Bogle’s song, a first person biographical narrative that takes its character from living ‘the free life of a rover’ to the bloodstained sand and water of Gallipoli then back to Australia, maimed and forgotten, is a deliberate riposte to the romanticising of warfare. The protagonist is a young man who gets old very quickly and who ultimately cannot work out what the April crowds are marching for and who describes his fellow veterans as ‘the forgotten heroes of a forgotten war’.

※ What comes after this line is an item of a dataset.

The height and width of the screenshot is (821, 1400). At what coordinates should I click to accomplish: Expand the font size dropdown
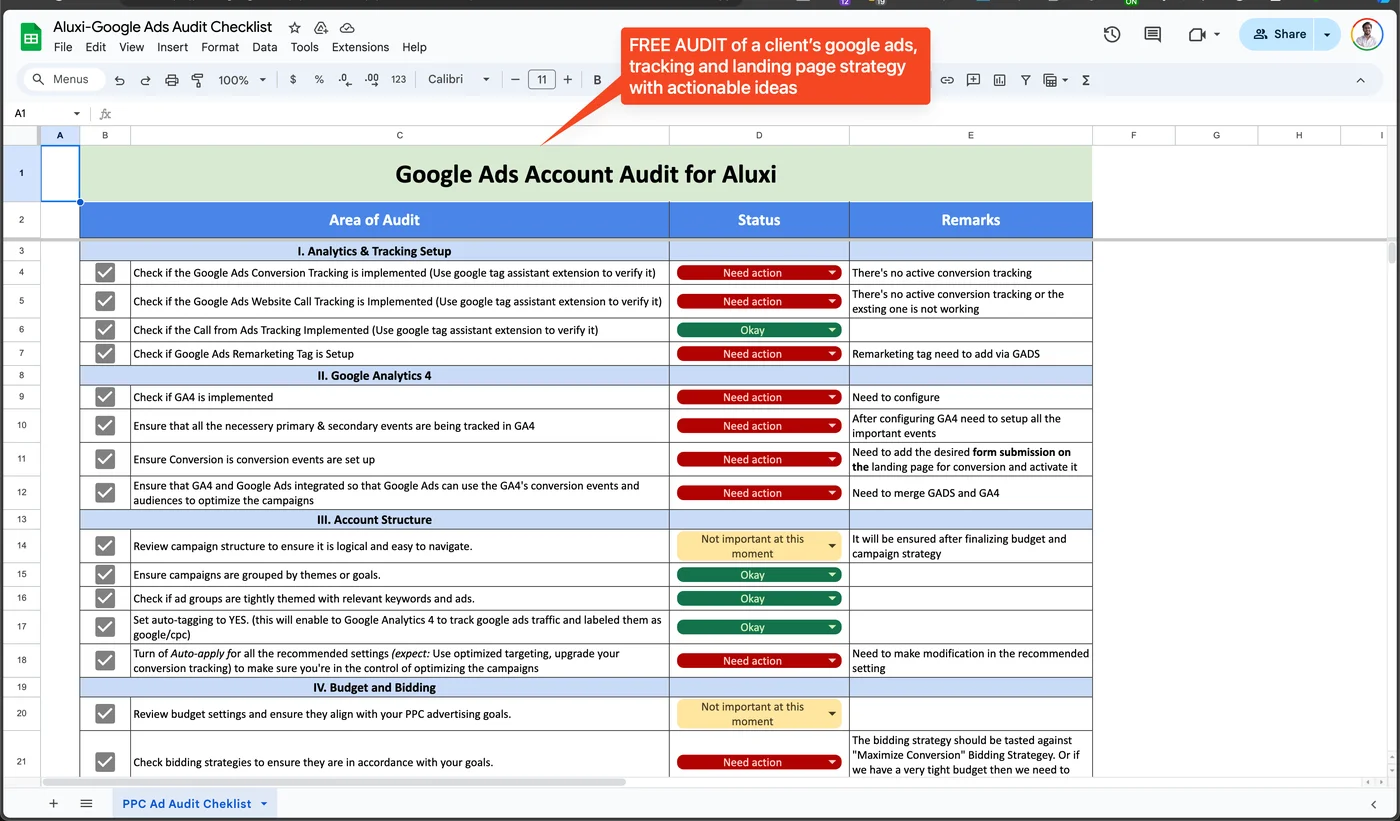(541, 79)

This may have seemed likely in the early 1970s but in the decades that followed, Anzac Day, like its counterpart memorials in the UK, has grown in popular resonance. Now, in the centenary period, the Australian government will spend A$145m on commemorating the Australian involvement in the war. This weekend, 50,000 people are expected to attend the Dawn Service at the Australian War Memorial in Canberra while a service at Gallipoli itself will involve 10,500 people. In addition, a commemorative Red Poppy A$2 coin has been issued by the national mint. As with any aspect of the centenary, criticism and controversy are also in attendance, with some commentators complaining of ‘Anzac fatigue’ and others critical of attempts to commercialise the event.

Whatever your opinion of Anzac Day in 2015 -or any other year- what is certain is that it will not pass forgotten. Whether you intend to participate in a mass memorial event or just quietly consider the events of a century ago, you might find time to listen to the story of a fictional combatant performed in a song that also persists in the memory.